もう少し、具体的に音楽的な魅力を挙げてみたいと思います。
・多声部による重厚なアカペラ合唱の魅力
邦人合唱曲の主流がピアノ伴奏にある中で、アカペラ合唱というのはほとんどシンプルなものが多かった時代、このような厚みのある声部によって構成された複雑なアカペラ合唱曲というのは、それだけで独自性があったのではないかと推察します。今でこそ、たくさんの重厚な(むしろ難しすぎる)アカペラ合唱曲がありますが、当時は(約50年前)一部の現代音楽以外では珍しかったのではないでしょうか。
・温故知新的なポリフォニー処理
そもそも合唱の源流はルネサンス音楽にあり、その時代にすでにポリフォニーという技法が大きく発展していました。和声が複雑になるにつれ、西洋音楽においてもポリフォニー処理はそれほど一般的でなくなってきましたし、その流れを汲む邦人合唱曲では全編ポリフォニックな音楽というのは、ほとんど聞きません。
しかし、「嫁ぐ娘に」はどこまでもホモフォニックな書法を嫌います。実際楽譜を見れば分かりますが、6声全部が同じリズムで同じ歌詞を歌う箇所は全くありません。
常に複数の声部が対比され、同じメロディが模倣され、言葉が時間をずらして連呼されます。圧巻なのは、3曲目のAllegro。複数の主題が絡み合いながら、リズムの鮮烈さと言葉の強さが見事に表現されています。こういった書法は、その後のアカペラ邦人合唱曲に大きく影響を与えたと思います。
・高次テンション音の使用と移ろう調性
シンプルな和音中心の当時のアカペラ合唱曲において、7th,9th,11th といったテンション音の使用はまだ日本では珍しかったと思います。
今でこそ、決めの和音の maj7th, 9th は常套ですが、今風なオシャレな音使いともちょっと違った、アブストラクトな雰囲気が独特な浮遊感を作り上げており、それが泣きのコンテキストを不思議な格調高さに感じさせます。
また、その場の音楽の流れに逆らわずに和音を連ねた結果、特定の調性を楽譜上に書き込むのがあまり意味のない状態になり、結果的に作曲家は全て調号を放棄するという書法を採用しました。

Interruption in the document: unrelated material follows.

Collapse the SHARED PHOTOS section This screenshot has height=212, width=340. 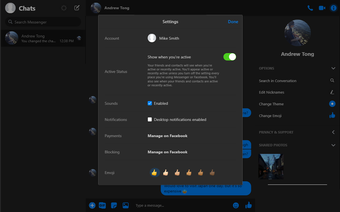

これにより、音楽の解釈から調性は解き放たれたのですが、依然として音楽は調性音楽の枠からは外れていません。現代音楽のような佇まいをもつ楽譜ながら、随所に調性を感じさせる安心感を生んでおり、それが歌う側のモチベーションを維持させているようにも感じられます。
・多彩なヴォカリーズ
歌詞を歌わないパートは、M、A、だけでなく、ル、ラ、ルン、ランが使われます。
カタカナで書いてあるのは時代を感じさせますが、これ、当時の感覚からすれば、まるで少女漫画のようで、ほとんどギャグのように思われたかもしれません。人によっては、こんなふざけた歌詞を歌えるか、くらいの意見もあったのではと思います。
もちろん、今ではこんなの全然当たり前。もっともっとヘンテコなヴォカリーズが使われることもしばしば。だからこそ、芸術的アカペラ音楽のほとんど最初期に、こういったヴォカリーズを採用した三善晃のセンスについて、私は敬意を表したいと思います。
ひとまず、このシリーズ終えますが、また歌っているうちに何か新しく思うところが出て来たら、書き足すかもしれません。